Why avoid phthalates?
Research has found phthalates to be hormone disruptors which can negatively affect fetal development, and are linked to asthma, skin irritation, and allergies. They are also associated with infertility and are considered a probable carcinogen by the World Health Organization. Recent studies have also found phthalates to have a possible link to ADHD.
The European Union has banned the use of phthalates in personal care products.
Which products contain phthalates?
Phthalates are commonly found in nail polish, perfume, lotion, soap, facial cleanser, hair care, baby care, make up, and hair spray. To locate phthalates on cosmetic product labels look for; Benzylbutyl phthalate (BzBP), Di-n-butyl phthalate or Dibutyl phthalate (DBP), Diethyl phthalate (DEP), fragrance, perfume, and parfum.
How to avoid phthalates in cosmetics
In cosmetics phthalates are commonly used as fragrance. If you see the term “fragrance”, “perfume” or “parfum” on a product label it should raise a red flag.
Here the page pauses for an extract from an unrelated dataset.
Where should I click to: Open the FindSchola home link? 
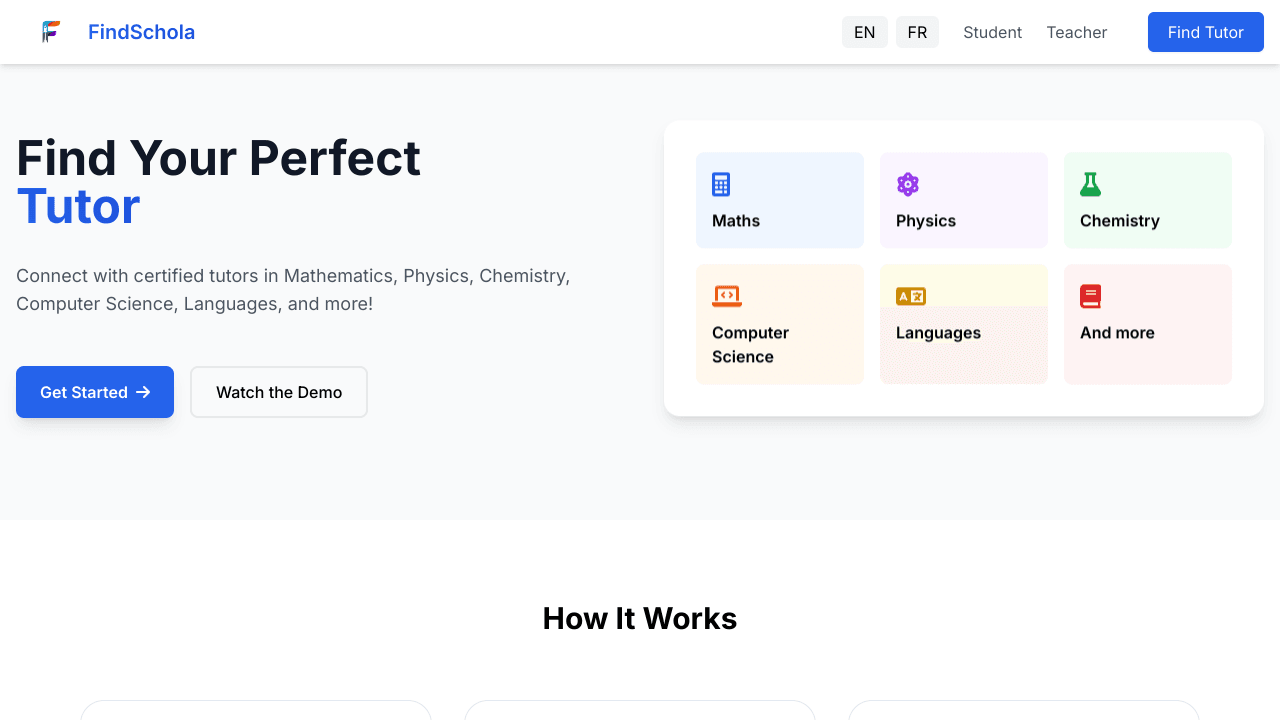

I recently saw an air freshener commercial touting their product as “Made with 100% fragrance”. This does not mean it is made with naturally-sourced fragrance and is most likely synthetic fragrance, so this claim means absolutely nothing beneficial.
But not all fragrance is bad for you. Makers of safe, nontoxic cosmetics use natural essential oils to scent their products. The term “fragrance” is often used on safe products scented with essential oil combinations to guard against the company’s trade secret formulation. Safe cosmetics manufacturers will note on the product label that the fragrance is an essential oil blend, even if they do not list exactly which oils were used.
A FDA trade secret loophole makes it possible for manufacturers of chemical beauty products to hide their use of phthalates under the term “fragrance”, not disclosing on the label that the product contains these toxic chemicals.
This may make you think that going with unscented where available would solve the phthalate issue, right? Wrong. Often “Unscented” products contain another chemical to mask the smell of the chemical fragrance used.
To be sure your cosmetics are phthalate free check for the terms above on product labels. And if you see “fragrance” on the label look for a footnote explaining what type of fragrance was used (essential oil). If you see none, put it back on the shelf.